O trabalho era por turnos, ganhava-se melhor e tinha 30 anos à época. Nada pesava.
Não é bem assim. As sanitas que ganhavam forma na olaria em que laborava podiam chegar aos 50 quilos. E ele pouco mais tem de corpo do que o peso que tinha de carregar.
Não matou, mas moeu. As costas começaram a ressentir-se. O que se seguiu foi uma via-sacra pelos hospitais.
“Tinha de ser operado, o médico disse-me que as minhas costas pareciam uma espinha de bacalhau. Mais uns anos e ficava mesmo entrevado”, avança.
Seguiu-se meio ano em casa e quando regressou já não podia ir para os fornos. Passou a transportar carros de louça. E nesse serviço se manteve até ao fim dos dias na Valadares. Nessa altura, tinha a certeza que, ao contrário do passado, não bastaria estalar os dedos ou falar com um amigo para que o trabalho aparecesse.
“Já sabia que não ia ser fácil, porque já havia tanta falta de emprego.

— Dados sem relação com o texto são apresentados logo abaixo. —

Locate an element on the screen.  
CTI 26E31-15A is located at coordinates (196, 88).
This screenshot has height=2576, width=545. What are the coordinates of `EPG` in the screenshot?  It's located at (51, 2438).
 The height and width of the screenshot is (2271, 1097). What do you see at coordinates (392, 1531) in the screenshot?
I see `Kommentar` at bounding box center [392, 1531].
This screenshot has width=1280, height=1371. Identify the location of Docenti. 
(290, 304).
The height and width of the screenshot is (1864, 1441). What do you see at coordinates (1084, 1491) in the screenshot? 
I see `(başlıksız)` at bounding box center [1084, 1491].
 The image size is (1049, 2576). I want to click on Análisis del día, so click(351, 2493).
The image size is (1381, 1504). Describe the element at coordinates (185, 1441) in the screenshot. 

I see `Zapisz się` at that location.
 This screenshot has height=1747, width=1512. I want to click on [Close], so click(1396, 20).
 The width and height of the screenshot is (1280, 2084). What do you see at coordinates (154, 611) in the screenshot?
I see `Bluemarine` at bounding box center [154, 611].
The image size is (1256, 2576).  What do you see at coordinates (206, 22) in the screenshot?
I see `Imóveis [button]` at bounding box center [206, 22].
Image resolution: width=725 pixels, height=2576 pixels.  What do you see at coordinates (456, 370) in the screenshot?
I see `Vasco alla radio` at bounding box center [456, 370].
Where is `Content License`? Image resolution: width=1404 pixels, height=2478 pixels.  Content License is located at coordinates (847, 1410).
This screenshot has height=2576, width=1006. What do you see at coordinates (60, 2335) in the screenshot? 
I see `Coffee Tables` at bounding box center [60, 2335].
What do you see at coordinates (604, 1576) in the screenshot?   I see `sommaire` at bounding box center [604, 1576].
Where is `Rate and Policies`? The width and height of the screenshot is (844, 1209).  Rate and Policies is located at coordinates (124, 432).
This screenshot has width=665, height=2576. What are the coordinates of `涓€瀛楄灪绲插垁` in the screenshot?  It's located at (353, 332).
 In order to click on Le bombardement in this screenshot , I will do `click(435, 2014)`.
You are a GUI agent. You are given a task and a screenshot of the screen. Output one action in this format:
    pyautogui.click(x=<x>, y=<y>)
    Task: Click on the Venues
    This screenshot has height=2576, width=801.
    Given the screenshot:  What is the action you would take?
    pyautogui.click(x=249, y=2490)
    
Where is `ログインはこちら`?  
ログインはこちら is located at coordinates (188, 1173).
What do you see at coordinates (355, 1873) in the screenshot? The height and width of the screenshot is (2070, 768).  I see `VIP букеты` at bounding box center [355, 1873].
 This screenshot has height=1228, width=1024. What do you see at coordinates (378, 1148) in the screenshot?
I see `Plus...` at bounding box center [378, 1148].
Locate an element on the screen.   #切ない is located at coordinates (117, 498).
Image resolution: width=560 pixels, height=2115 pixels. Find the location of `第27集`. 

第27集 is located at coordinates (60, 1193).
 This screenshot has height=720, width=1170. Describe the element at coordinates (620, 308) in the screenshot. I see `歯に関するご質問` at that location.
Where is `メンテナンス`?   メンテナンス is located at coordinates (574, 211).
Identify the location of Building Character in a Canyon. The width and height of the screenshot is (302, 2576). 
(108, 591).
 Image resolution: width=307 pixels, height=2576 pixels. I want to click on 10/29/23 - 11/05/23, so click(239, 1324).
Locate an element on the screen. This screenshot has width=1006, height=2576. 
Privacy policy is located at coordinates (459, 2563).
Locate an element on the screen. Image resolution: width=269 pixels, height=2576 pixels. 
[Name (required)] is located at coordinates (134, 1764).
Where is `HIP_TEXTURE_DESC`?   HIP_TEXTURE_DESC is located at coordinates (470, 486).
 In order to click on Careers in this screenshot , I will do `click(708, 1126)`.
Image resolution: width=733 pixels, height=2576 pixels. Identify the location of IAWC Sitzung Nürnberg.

Víamos pessoas com 30 ou 35 anos que não arranjam trabalho. Eu já tinha 53 anos”, sublinha.
A ideia com que ficou, logo na altura, é que “nunca mais” ia “arranjar trabalho”. “Sabia que me tinha de agarrar ao fundo de desemprego, mas claro que se aparecesse um trabalho para eu trabalhar mais quatro ou cinco anitos ainda podia [aproveitá-lo].”
Depois dos 45 mais nada
Também já não servia para tudo. Os trabalhos mais pesados estavam riscados do futuro. O corpo já não os aguenta. “Se ainda fosse para motorista ou para fazer entregas…”
Mas quando não eram os ossos a dar negas, era a data de nascimento a fazer o resto. “Sempre que vejo anúncios, pedem até aos 45 anos. Depois dessa idade é muito difícil, só para trabalhos que tenham mais estudos. Aí é que pode aparecer. Só fiz a 4.ª classe, não é fácil”, constata.
António Saraiva, presidente da Confederação Empresarial de Portugal (CIP), reconhece que entre um jovem e um trabalhador mais velho a escolha do empregador tende a ir para o primeiro. Mas não admite acusações de discriminação, escudando-se na lei da oferta e da procura.
“As empresas que têm a capacidade de contratar, em igualdade de circunstâncias, têm preferido, provavelmente, contratar um jovem com maiores competências a nível informático, de línguas, etc., do que um sénior que, provavelmente, tem sobre determinada profissão um enorme conhecimento de saber, de experiência feito, mas depois falta-lhe outras competências que hoje, a tal economia nova para que caminhamos, exige e ele não tem”, defende.
O sociólogo do ISCTE Renato Carmo garante que o grupo mais preocupante dentro dos potenciais alvos do desemprego estrutural são “pessoas com níveis de escolaridade baixos, e com uma certa idade, que tem empregos de trabalho intensivo, pouco qualificado quer nos serviços, quer na indústria”.
“É um problema muito característico na sociedade portuguesa porque continuamos a ter um défice de qualificação. É uma população que não tem muita saída. Esse é um problema e as políticas públicas já não conseguem dar resposta”, frisa.
Justiniano olha para o lado e percebe que não tem muitas alternativas. Foram poucos, muito poucos, os que à sua volta, depois de perderem o emprego com mais de 50 anos, voltaram ao activo.
Aos 56 anos, já se mentalizou que o próximo passo – e talvez o único que lhe resta – é esperar o tempo necessário para poder pedir a reforma antecipada. E, com sorte, tentar que a penalização seja a menor possível.